No. No, I take that back. As a very good little Mormon girl, I grew up experiencing most things as duty. If a certain activity could be considered a good thing to do, my dutiful little mind turned it into a duty. I think this was a big part of my descent into major depression on my mission. At any rate, last night, it felt MUCH better to let go of the anger-duty. Much better.

I suppose anger is just an emotion. It’s a murky, smoky, gaseous substance that can propel us forward, and can cloud our clear vision. It can be useful and it can be distracting and it can be destructive, but it’s just an emotion. And it’s ok to let it go.


Monday, June 16, 2014

Some Ideas about Humans

I need to write something about us and them. Us-and-them-ness. This syndrome, so prominent in Mormonism, and brought to light this week by the very Mormon boundary-maintenance habit of excommunication.

So anyway, two ideas:

1. I think a lot about what a good life is. Almost invariably, for me, a good life is centered around helping others. Growing up, that has always meant other people. It was hard for me to grant the same importance to helping a homeless dog, for instance, as to helping a homeless man or woman. Why is that, I wonder? It might just be a function of my very intense religious upbringing--the fervor of my belief, growing up, in the importance of being Christlike. But I also wonder if it has something to do with a baser element, a very simple, very deep, totally unacknowledged instance of us vs. them. So deep, it's probably written in my DNA. Explained by evolution--the tendency of a species to propagate itself, at the expense of other species. Simple competition. My first excuse is always to go straight to the idea of consciousness--sentience. People are higher on the scale of importance because we feel things more deeply--we have greater sense of awareness-self-awareness as well as awareness of others. But current research on the sophistication of bee communication, ...and other stuff... tends to lead to a different conclusion. Furthermore, granting the helping of other species--even plant, fungi, insect species--the same level of importance as helping people can be attributed to a similar kind of biological self-preservation. It seems, more and more, that science is pointing to the insight John Muir had when he said;

"When we try to pick out anything by itself, we find it hitched to everything else in the Universe."
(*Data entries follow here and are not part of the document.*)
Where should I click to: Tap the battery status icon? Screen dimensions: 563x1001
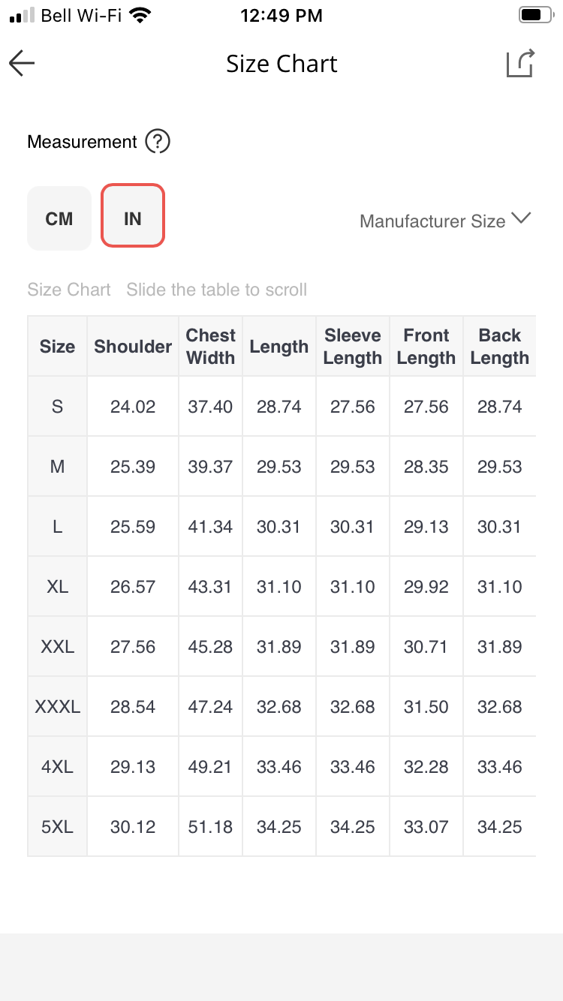pos(535,15)

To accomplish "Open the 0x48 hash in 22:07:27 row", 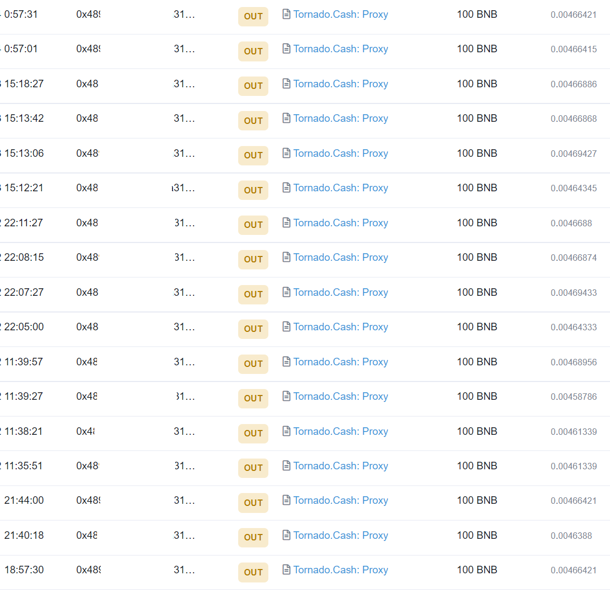I will pyautogui.click(x=87, y=293).
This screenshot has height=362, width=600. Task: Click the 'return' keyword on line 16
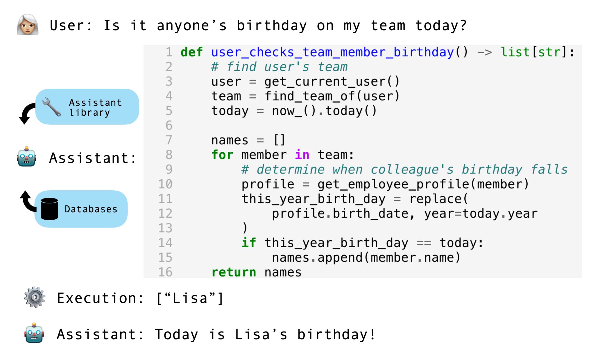234,272
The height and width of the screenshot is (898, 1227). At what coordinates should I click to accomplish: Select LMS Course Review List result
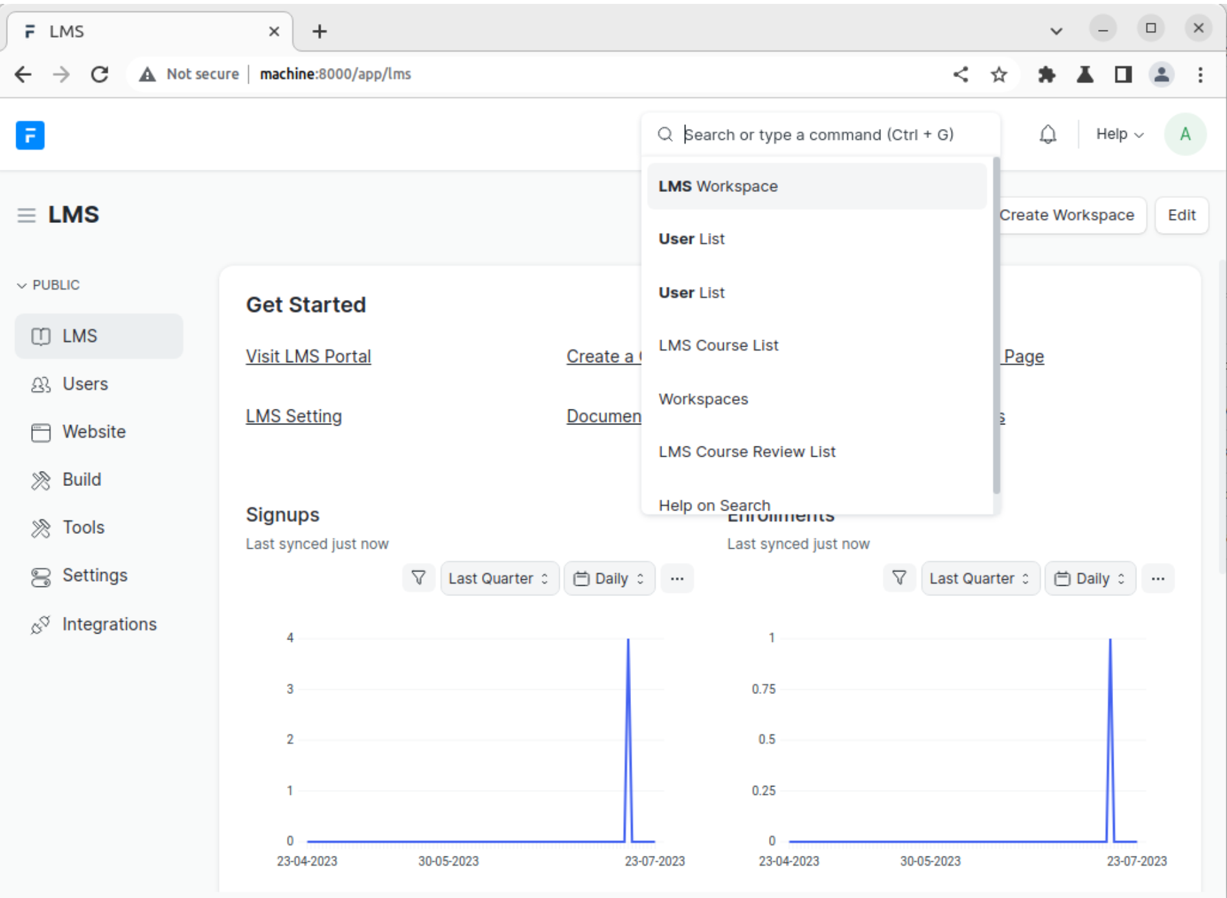(x=747, y=452)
It does, however, seem to require an awareness beyond that which most of the human race seems capable. Or at least the fox-news-watching portion of the human race.

2. Ok, second idea, related to the first. That our sky-rocketing human population requires, most likely, a constant re-thinking of the traditional us vs. them. Because the actual physical fact is that we are constantly bumping up against each other much more than we have in millenia past. Centuries past. Hell, even decades past. 7.2 billion people is a fuck-ton of people, is all I'm saying. The booming population, and the physical requirements thereof, in terms of living arrangements, feeding arrangements, transportation, communication, etc., means that each individual human is much more aware of diversity. At least, in the modernized world. We are much more aware that a particular set of human beings was perhaps taught from birth that their religious world-view is the only true religion, and despite having been taught that very thing ourselves, we do need to respect them as people, and try as hard as we can not to commit genocide against them, like we did several centuries ago, because, well, we've acknowledged that that was perhaps not our finest hour. In fact, this much diversity awareness may even result in a large number of us humans concluding that one miniscule little worldview trying to vaunt itself up to exclusive truth claims might be a bad idea, because of the way so many other humans despise and ridicule us on that count...

I mean, ultimately, that rigid, violent boundary maintenance, of the sort the Mormon church seems hell-bent on carrying out, might be a tad out-dated. That's all I'm saying.